Ни продать, ни дать внаем коней курды не захотели. «Всех коней, заявили они, — у нас отобрали налогосборщики за недоимки. Остались только те, которые возят камень на стройку охотничьего дворца генерал–губернатора в горах Табаткан».
Пришлось поверить.
— Храбрые курдские воины забыли запах конского навоза, — говорил старейшина, запуская пальцы в прокопченную дымом очагов, цвета кирпича бороду. Величие ему придавала верхняя одежда, расшитая золотыми огромными цветками роз. Но исподнее из шелка и бархатные штаны имели жалкий потрепанный вид и не стирались, очевидно, с момента покупки. — Правители государства — волки в стаде баранов, нет в них милости и сострадания.
Старейшина селения шейх Исмаил Кой, глава нищих курдов, держался по–королевски высокомерно. Своим длинным носом Исмаил Кой разнюхал, что перед ним чужеземцы и что в их присутствии можно ругать сколько угодно персидские власти.
С грозно насупленными кустистыми бровями, со своими тремя старинными курковыми пистолетами за поясом курдский шейх производил внушительное впечатление.
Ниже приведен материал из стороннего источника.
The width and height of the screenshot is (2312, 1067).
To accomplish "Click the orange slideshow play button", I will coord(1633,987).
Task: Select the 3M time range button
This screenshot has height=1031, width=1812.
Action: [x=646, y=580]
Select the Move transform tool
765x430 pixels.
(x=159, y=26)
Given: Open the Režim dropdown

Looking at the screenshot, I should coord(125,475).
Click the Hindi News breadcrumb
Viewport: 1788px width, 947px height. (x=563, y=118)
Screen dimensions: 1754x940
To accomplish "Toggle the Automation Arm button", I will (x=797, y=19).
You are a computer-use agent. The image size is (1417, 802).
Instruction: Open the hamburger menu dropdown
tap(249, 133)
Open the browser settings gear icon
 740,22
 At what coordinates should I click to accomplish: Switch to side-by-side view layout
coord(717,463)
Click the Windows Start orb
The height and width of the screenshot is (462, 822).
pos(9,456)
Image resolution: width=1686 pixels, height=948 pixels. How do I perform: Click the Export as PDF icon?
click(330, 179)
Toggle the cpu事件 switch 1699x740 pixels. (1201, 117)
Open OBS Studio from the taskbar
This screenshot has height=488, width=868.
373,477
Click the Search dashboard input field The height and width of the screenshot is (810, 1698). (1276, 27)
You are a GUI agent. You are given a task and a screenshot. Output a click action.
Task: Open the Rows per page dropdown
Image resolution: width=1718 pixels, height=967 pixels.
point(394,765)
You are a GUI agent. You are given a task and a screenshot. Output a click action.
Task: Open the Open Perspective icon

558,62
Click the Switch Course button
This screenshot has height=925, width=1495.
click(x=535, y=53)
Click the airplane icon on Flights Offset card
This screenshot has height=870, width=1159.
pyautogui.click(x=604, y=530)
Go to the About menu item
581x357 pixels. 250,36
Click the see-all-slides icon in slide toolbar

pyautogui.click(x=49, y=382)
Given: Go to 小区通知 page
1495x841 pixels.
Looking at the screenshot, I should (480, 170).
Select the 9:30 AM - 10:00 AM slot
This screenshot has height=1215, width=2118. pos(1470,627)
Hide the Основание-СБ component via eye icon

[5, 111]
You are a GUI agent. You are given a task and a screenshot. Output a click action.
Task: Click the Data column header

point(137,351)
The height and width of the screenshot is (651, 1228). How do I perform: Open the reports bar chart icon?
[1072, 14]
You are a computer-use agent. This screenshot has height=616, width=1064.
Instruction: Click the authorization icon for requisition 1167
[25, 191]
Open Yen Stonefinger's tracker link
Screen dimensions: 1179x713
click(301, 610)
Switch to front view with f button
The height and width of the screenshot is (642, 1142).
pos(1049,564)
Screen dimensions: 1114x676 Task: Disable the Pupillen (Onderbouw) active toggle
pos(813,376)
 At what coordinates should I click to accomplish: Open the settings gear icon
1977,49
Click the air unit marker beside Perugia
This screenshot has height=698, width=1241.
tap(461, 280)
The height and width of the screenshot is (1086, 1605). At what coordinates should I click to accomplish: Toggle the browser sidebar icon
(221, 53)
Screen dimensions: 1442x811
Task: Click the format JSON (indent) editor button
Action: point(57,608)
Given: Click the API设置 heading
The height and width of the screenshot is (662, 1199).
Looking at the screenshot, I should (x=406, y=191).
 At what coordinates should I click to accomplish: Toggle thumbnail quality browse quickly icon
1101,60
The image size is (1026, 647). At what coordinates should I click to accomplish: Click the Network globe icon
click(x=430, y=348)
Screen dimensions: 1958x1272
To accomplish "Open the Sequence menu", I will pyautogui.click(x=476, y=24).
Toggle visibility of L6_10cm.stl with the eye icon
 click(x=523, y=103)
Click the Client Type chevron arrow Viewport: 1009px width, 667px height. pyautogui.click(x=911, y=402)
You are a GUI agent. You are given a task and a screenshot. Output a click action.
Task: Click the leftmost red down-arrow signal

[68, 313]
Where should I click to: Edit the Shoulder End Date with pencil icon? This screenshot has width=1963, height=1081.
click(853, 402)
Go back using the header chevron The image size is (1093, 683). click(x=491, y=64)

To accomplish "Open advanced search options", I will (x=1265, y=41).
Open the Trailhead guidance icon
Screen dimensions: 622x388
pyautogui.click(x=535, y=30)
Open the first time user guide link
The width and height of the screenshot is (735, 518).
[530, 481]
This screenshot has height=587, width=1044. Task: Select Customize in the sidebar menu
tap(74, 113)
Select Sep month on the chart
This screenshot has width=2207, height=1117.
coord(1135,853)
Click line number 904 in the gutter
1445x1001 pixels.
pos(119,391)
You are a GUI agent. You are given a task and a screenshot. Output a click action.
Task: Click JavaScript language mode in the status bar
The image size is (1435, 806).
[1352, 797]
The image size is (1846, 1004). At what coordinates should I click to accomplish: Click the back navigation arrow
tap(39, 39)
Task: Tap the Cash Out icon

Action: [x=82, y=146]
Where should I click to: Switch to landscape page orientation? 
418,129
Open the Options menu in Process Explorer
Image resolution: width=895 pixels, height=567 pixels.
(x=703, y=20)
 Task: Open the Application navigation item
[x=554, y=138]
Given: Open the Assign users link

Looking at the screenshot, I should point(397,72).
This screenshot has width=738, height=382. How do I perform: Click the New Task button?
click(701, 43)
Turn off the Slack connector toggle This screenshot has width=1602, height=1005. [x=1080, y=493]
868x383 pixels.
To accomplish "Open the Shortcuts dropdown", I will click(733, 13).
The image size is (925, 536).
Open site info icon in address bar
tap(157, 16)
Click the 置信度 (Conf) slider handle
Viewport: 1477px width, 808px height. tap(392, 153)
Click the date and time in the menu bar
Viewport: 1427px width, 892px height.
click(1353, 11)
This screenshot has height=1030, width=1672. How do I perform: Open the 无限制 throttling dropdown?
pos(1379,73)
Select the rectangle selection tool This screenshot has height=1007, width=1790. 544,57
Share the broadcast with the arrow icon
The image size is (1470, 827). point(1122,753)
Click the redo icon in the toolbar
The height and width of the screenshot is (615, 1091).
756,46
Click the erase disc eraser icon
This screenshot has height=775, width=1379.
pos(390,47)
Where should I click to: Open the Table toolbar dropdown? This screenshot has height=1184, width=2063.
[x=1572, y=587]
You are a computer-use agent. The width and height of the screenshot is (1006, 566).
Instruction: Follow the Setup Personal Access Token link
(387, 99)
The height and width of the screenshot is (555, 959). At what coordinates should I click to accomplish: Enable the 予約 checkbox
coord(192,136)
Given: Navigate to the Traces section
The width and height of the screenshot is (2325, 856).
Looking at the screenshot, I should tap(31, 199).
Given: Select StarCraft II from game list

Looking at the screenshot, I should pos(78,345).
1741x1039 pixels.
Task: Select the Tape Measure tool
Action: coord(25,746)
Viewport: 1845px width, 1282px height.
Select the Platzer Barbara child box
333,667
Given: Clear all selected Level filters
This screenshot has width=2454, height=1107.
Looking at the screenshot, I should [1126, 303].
— Мелек Таус подбирает из сосуда моей жизни капли уже восемьдесят пять лет, — сказал он. — Но мы, курды, награждены чудеснейшим даром небес — терпением… Терплю я, терпит и мой многотерпеливый народ…
Слова шейха несколько отдавали богохульством, и, судя по упоминанию Мелек Тауса — князя Павлина, олицетворяющего злое начало, — его высочество шейх принадлежал к секте йезидов. Поведение Исмаил Коя коробило правоверного суннита Гуляма, но это не мешало ему с завидным аппетитом уничтожать горелые куски козьего мяса, поджаренного прямо на раскаленных камнях, и пахнущий затхлостью, похожий на портянку лаваш. Роскошное угощение путники получили лишь потому, что, случайно проговорившись, Зуфар снискал благосклонность самого Исмаил Коя.
Зуфар заговорил о следах автомобиля, проехавшего сегодня утром мимо.
— Наверно, это был русский консул, — закивал головой шейх. — Почему он только не завернул к нам в селение? Хороший охотник русский, мы вместе с ним уже не раз стреляли джейранов.
— Никакой не русский, — сердито заявил Зуфар, — это — чтоб ему!.. автомобиль консула–инглиза.
Подернутые старческой пленкой, но очень злые глаза Исмаил Коя вдруг засветились. Взгляд их кольнул Зуфара.
— Э! Ты не любишь инглизов, а?
— А ты?
— Русский говорит курду: «Здравствуй, будь здоров!» Инглиз твердит: «Сгори твой отец, собака!» Русский норовит положить на скатерть червонец англичанин не успевает еще сесть на палас, уже командует: «Подай сюда это! Принеси сюда то!» Теперь эти проклятые подговорили генерал–губернатора запретить курдам пасти скот по ту сторону Копет–Дага у Советов. Курды терпят огромные убытки. Раньше за шерсть, кожу мы брали у большевиков ситец, ведра, сапоги… А теперь! Убыток, разорение!..
Исмаил Кой грубо выбранился. Он раскричался. Он никого и ничего не боится. Он застрелил собственноручно семьдесят трех инглизов, не считая персидских и турецких жандармов. Он воевал против инглизов уже два раза и стрелял их точно куропаток.
— Тринадцать раз я был ранен и двадцать восемь раз женат! — вопил шейх голосом одержимого. — Кто скажет, что Исмаил Кой не курд! При слове «курд» содрогаются сердца инглизов, персов, турок. Курда Исмаил Коя бросили в тюрьму! Кто? Инглизы. Исмаил Коя и его племя изгнали из Ирака. О Мелек Таус! Кто? Англичане… Мужчины, женщины, дети племени Исмаил Коя умирают от голода. Из–за кого? Из–за инглизов. Из–за кого терпим мы, курды, поношения и беды? Из–за инглизов. Из–за букашек. Я переворачиваю букашку ногой, и она бежит туда, я касаюсь ее подолом моего камзола, и она бежит сюда, я подую на нее, и она летит неизвестно куда… Ничтожества! И из–за того, что у них пушки, у них пулеметы, у них аэропланы, мы, курды, здесь, у подножия горы Джангир, дохнем с голоду и лижем туфлю персидского жандарма. Проклятые! Детей курдов они отнимали у матерей, как жеребят у кобыл. О справедливость!